The answer must be every line of the records below that contains the word "agent".

--- SOURCE INFORMATION Enclosed Below ---

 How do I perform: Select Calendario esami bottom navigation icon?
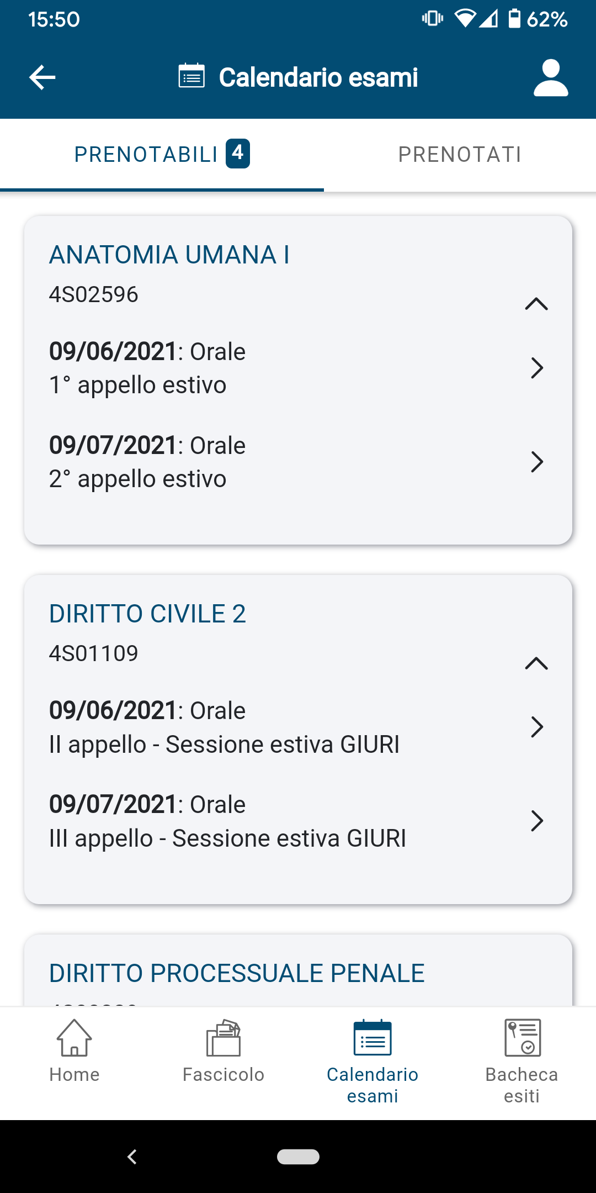pyautogui.click(x=373, y=1037)
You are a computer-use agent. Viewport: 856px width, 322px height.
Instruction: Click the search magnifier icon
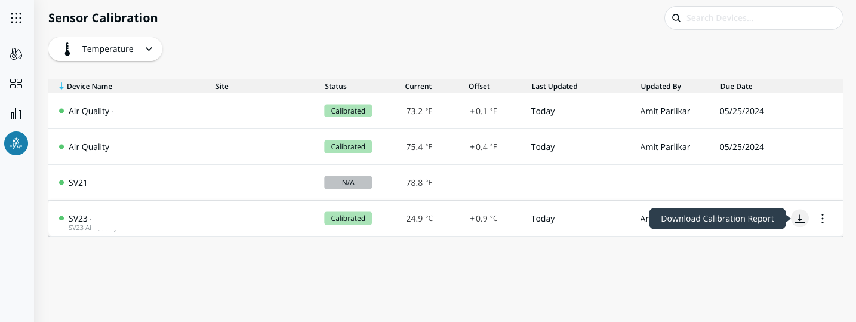pos(676,18)
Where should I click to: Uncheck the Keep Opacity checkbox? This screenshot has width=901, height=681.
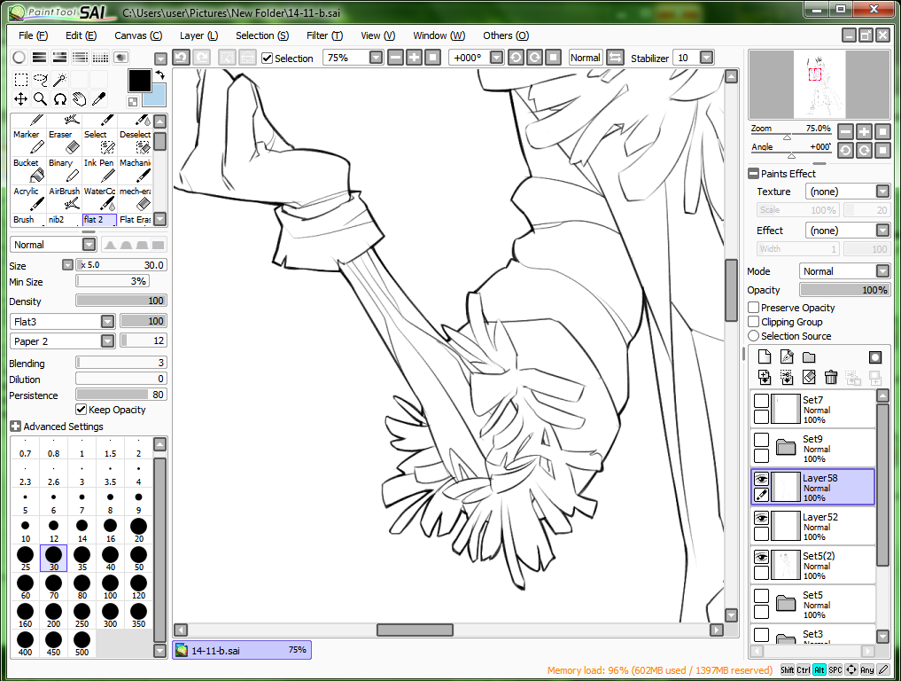[82, 410]
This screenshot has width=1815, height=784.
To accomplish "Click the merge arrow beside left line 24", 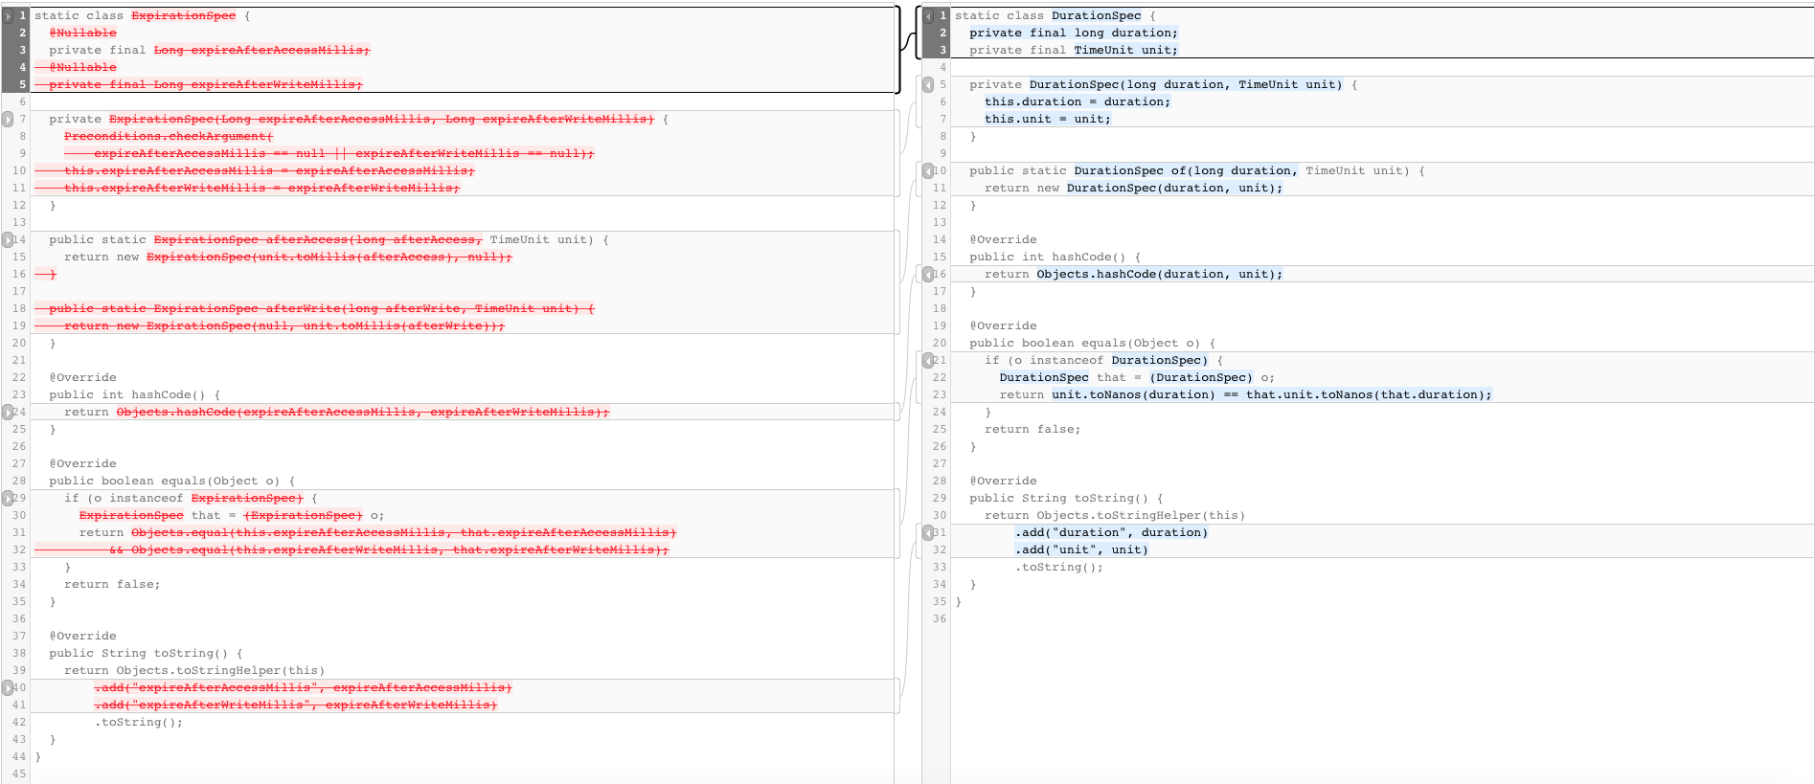I will pyautogui.click(x=9, y=413).
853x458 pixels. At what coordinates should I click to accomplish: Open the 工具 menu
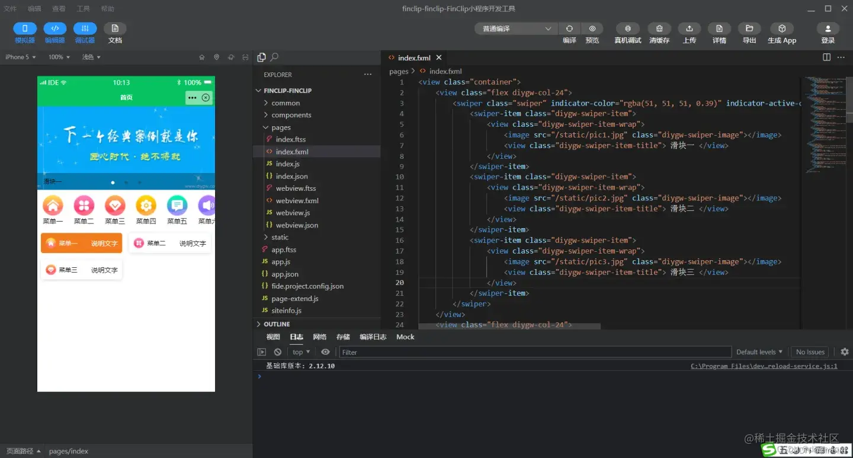pyautogui.click(x=84, y=9)
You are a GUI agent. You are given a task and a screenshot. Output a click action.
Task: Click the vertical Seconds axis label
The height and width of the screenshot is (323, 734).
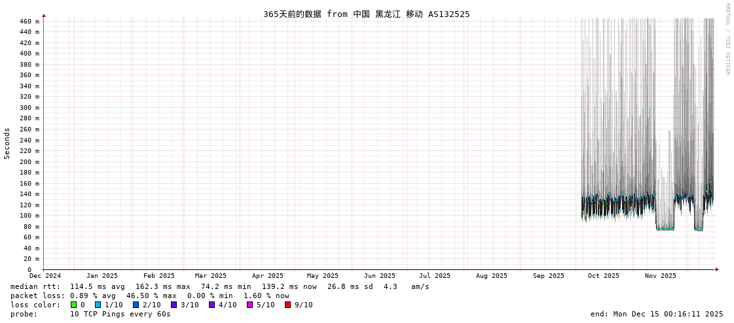click(x=7, y=143)
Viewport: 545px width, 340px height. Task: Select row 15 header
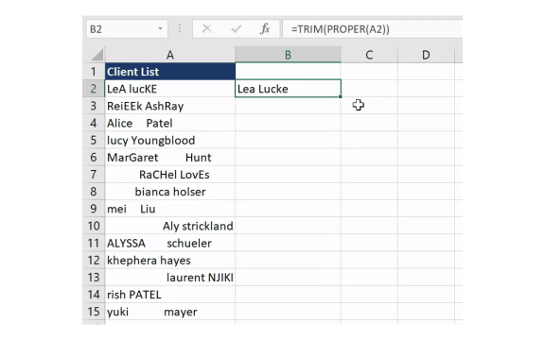point(94,312)
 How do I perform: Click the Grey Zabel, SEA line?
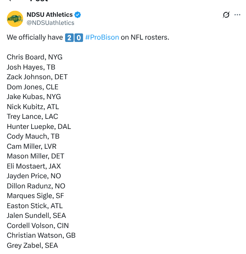pyautogui.click(x=32, y=245)
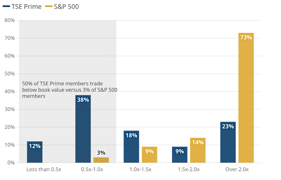Viewport: 281px width, 180px height.
Task: Select the 9% TSE Prime bar
Action: click(x=180, y=155)
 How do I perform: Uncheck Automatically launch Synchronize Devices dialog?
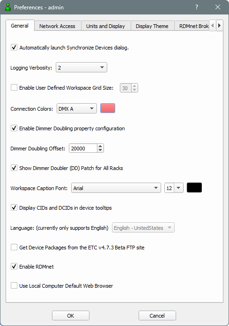pyautogui.click(x=14, y=47)
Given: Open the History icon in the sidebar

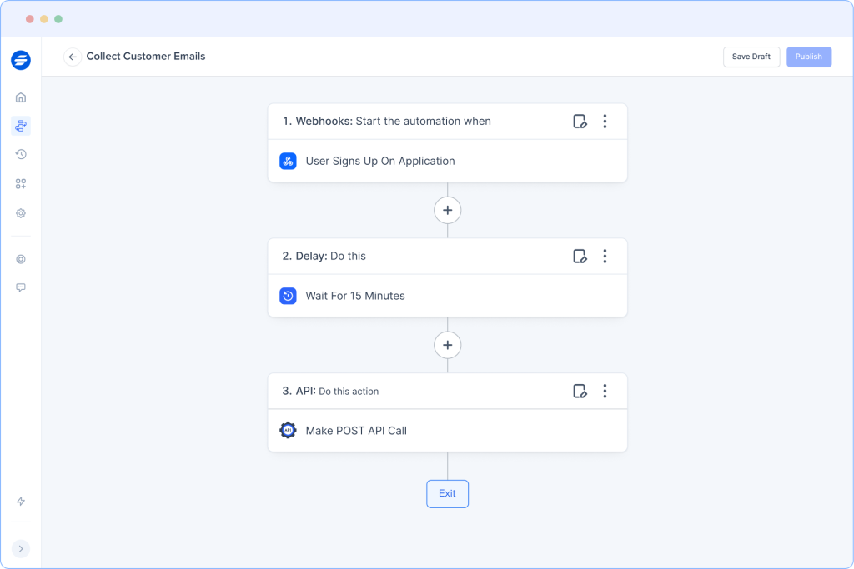Looking at the screenshot, I should 20,153.
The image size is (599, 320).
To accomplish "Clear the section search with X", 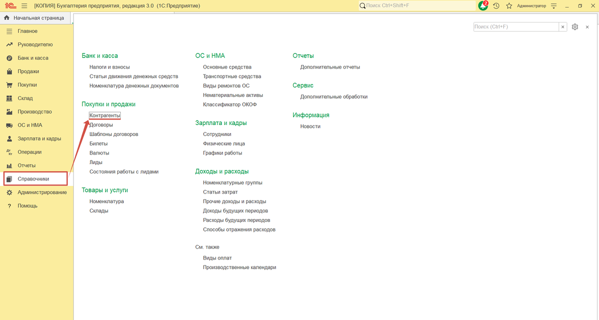I will pyautogui.click(x=563, y=27).
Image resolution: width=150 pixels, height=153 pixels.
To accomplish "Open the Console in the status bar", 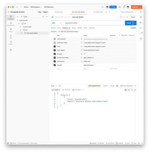I will [x=34, y=143].
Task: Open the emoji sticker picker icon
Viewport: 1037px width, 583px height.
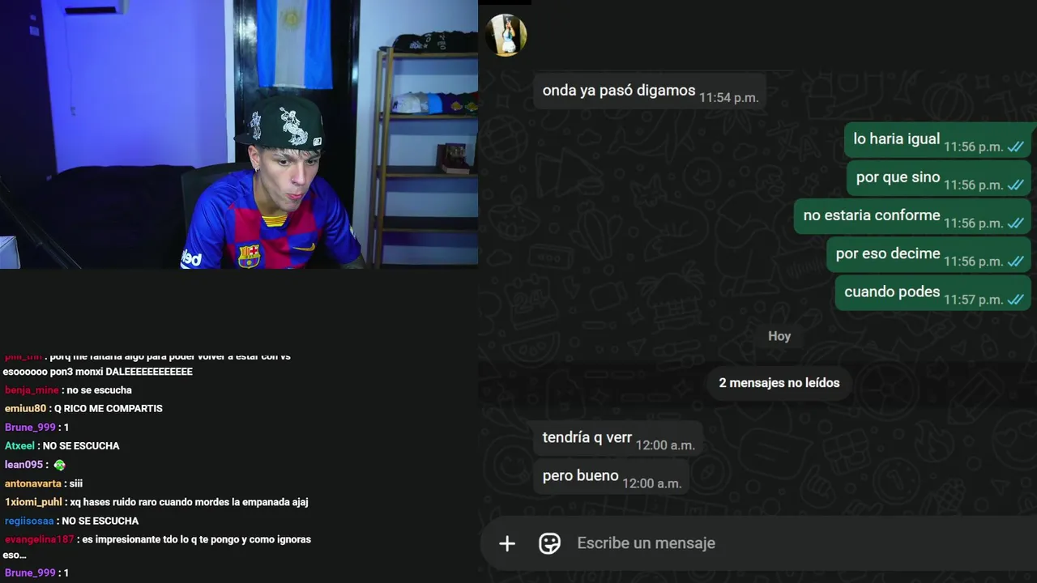Action: [550, 543]
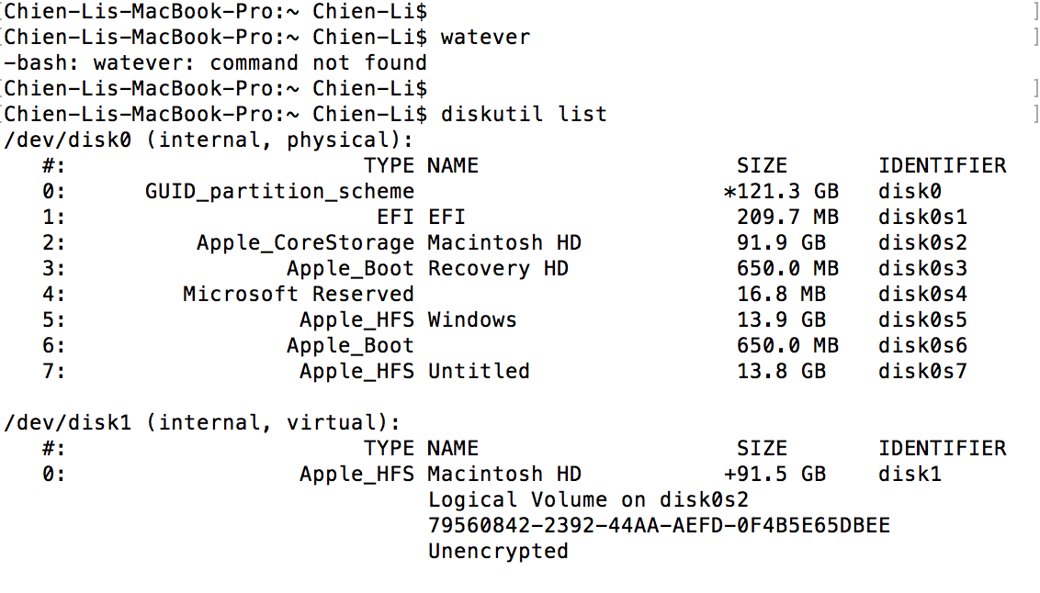Click the 'Windows' partition name
The image size is (1040, 593).
pos(472,320)

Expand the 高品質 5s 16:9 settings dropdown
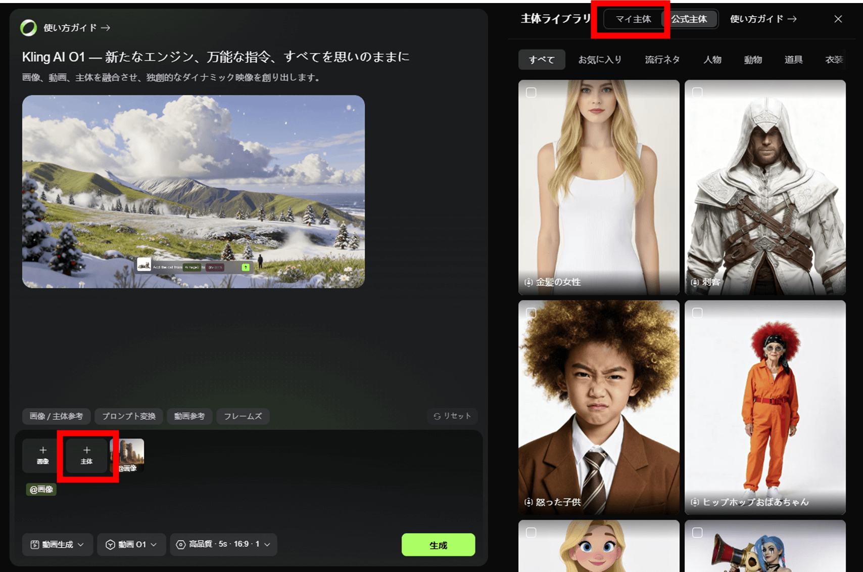pos(223,544)
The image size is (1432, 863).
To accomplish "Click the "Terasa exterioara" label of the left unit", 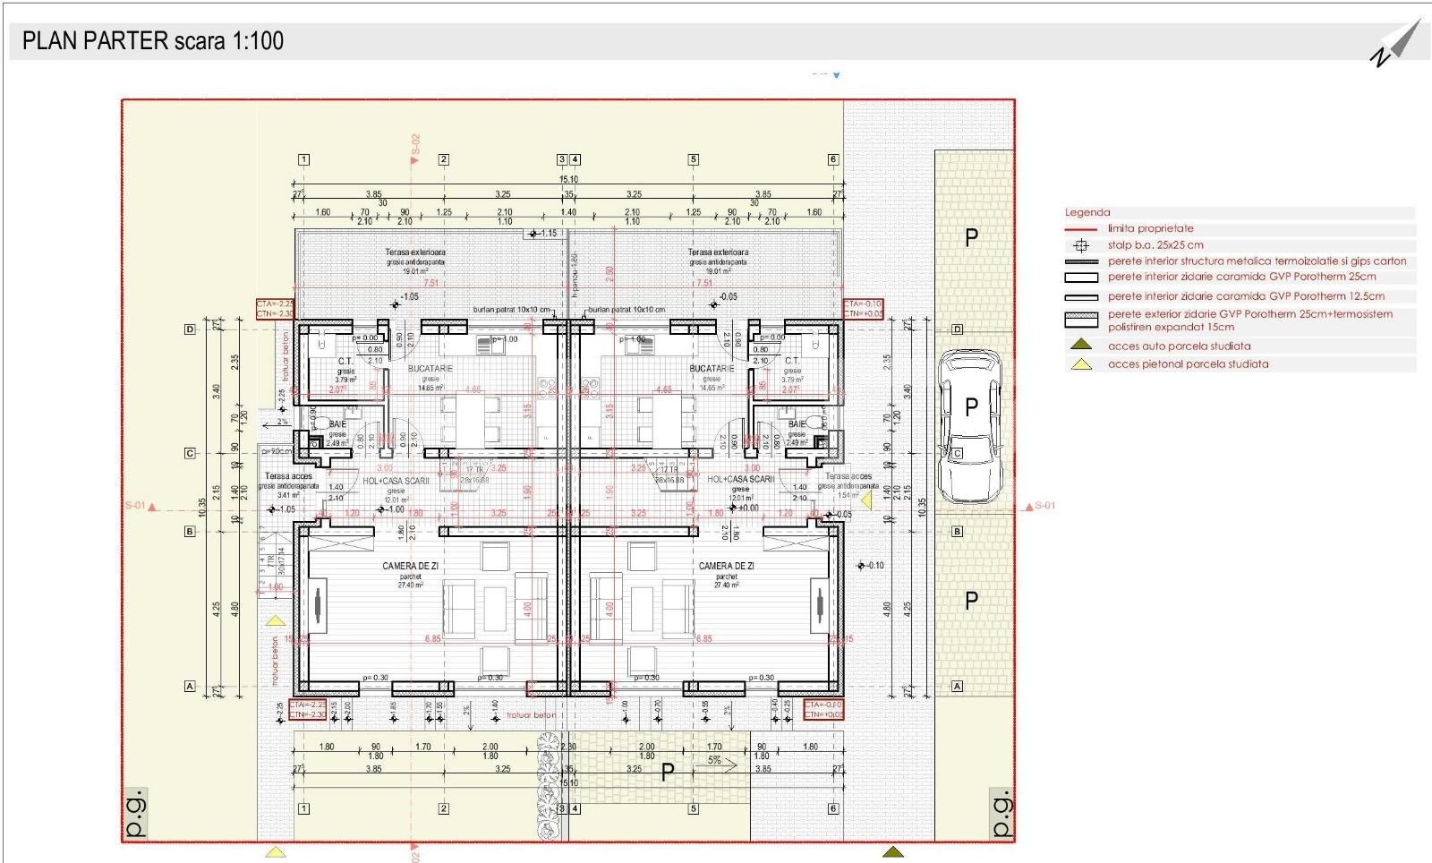I will [x=415, y=252].
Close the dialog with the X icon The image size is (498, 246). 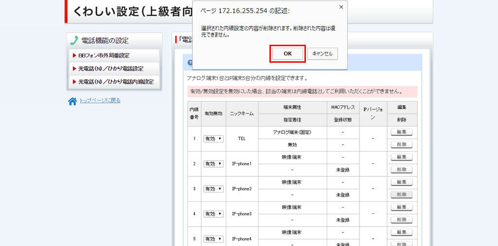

--- End of Enclosed SOURCE INFORMATION ---

## RESULT OF THIS EXERCISE
You are a computer-use agent. Viewport: 856px width, 322px height.
You are a GUI agent. You are given a task and a screenshot. Output a click action.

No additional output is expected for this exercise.